Lovers as Microcosms

Donne incorporates the Renaissance notion of the human body as a microcosm into his love poetry. During the Renaissance, many people believed that the microcosmic human body mirrored the macrocosmic physical world. According to this belief, the intellect governs the body, much like a king or queen governs the land. Many of Donne’s poems—most notably “The Sun Rising” (1633), “The Good-Morrow” (1633), and “A Valediction: Of Weeping” (1633)—envision a lover or pair of lovers as being entire worlds unto themselves. But rather than use the analogy to imply that the whole world can be compressed into a small space, Donne uses it to show how lovers become so enraptured with each other that they believe they are the only beings in existence. The lovers are so in love that nothing else matters. For example, in “The Sun Rising,” the speaker concludes the poem by telling the sun to shine exclusively on himself and his beloved. By doing so, he says, the sun will be shining on the entire world.

The Neoplatonic Conception of Love

Donne draws on the Neoplatonic conception of physical love and religious love as being two manifestations of the same impulse. In the Symposium (ca. third or fourth century b.c.e.), Plato describes physical love as the lowest rung of a ladder. According to the Platonic formulation, we are attracted first to a single beautiful person, then to beautiful people generally, then to beautiful minds, then to beautiful ideas, and, ultimately, to beauty itself, the highest rung of the ladder. Centuries later, Christian Neoplatonists adapted this idea such that the progression of love culminates in a love of God, or spiritual beauty. Naturally, Donne used his religious poetry to idealize the Christian love for God, but the Neoplatonic conception of love also appears in his love poetry, albeit slightly tweaked. For instance, in the bawdy “Elegy 19. To His Mistress Going to Bed” (1669), the speaker claims that his love for a naked woman surpasses pictorial representations of biblical scenes. Many love poems assert the superiority of the speakers’ love to quotidian, ordinary love by presenting the speakers’ love as a manifestation of purer, Neoplatonic feeling, which resembles the sentiment felt for the divine.

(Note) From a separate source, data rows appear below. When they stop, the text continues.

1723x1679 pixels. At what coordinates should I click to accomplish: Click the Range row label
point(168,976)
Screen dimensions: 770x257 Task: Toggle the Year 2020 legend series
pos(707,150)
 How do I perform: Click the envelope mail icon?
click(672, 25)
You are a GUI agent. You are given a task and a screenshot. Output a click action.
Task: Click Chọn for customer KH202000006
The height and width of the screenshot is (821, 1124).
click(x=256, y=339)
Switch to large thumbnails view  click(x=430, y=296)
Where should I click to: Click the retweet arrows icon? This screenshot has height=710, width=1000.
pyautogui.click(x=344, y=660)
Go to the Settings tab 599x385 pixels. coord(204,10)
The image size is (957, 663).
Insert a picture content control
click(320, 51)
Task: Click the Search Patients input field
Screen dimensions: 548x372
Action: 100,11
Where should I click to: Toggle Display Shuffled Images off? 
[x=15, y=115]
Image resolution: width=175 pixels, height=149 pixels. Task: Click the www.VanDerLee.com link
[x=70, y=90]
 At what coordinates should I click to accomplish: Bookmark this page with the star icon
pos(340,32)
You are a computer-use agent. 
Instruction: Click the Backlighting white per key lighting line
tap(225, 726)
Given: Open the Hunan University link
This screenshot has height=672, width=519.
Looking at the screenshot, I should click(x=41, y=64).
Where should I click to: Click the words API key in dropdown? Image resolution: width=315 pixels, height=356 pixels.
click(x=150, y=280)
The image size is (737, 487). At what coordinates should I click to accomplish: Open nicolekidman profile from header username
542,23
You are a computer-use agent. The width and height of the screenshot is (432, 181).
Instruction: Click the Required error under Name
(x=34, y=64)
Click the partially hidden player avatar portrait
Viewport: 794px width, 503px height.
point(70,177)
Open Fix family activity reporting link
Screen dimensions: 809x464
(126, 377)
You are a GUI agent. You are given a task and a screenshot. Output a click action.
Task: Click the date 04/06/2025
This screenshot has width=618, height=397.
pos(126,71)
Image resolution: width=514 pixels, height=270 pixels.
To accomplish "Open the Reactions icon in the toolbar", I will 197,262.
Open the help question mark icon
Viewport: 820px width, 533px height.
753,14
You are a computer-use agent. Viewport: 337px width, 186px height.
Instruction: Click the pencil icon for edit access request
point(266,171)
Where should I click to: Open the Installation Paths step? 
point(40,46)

Religious Enlightenment as Sexual Ecstasy

Throughout his poetry, Donne imagines religious enlightenment as a form of sexual ecstasy. He parallels the sense of fulfillment to be derived from religious worship to the pleasure derived from sexual activity—a shocking, revolutionary comparison, for his time. In Holy Sonnet 14 (1633), for example, the speaker asks God to rape him, thereby freeing the speaker from worldly concerns. Through the act of rape, paradoxically, the speaker will be rendered chaste. In Holy Sonnet 18 (1899), the speaker draws an analogy between entering the one true church and entering a woman during intercourse. Here, the speaker explains that Christ will be pleased if the speaker sleeps with Christ’s wife, who is “embraced and open to most men” (14). Although these poems seem profane, their religious fervor saves them from sacrilege or scandal. Filled with religious passion, people have the potential to be as pleasurably sated as they are after sexual activity.

The Search for the One True Religion

Donne’s speakers frequently wonder which religion to choose when confronted with so many churches that claim to be the one true religion. In 1517, an Augustinian monk in Germany named Martin Luther set off a number of debates that eventually led to the founding of Protestantism, which, at the time, was considered to be a reformed version of Catholicism. England developed Anglicanism in 1534, another reformed version of Catholicism. This period was thus dubbed the Reformation. Because so many sects and churches developed from these religions, theologians and laypeople began to wonder which religion was true or right. Written while Donne was abandoning Catholicism for Anglicanism, “Satire 3” reflects these concerns. Here, the speaker wonders how one might discover the right church when so many churches make the same claim. The speaker of Holy Sonnet 18 asks Christ to explain which bride, or church, belongs to Christ. Neither poem forthrightly proposes one church as representing the true religion, but nor does either poem reject outright the notion of one true church or religion.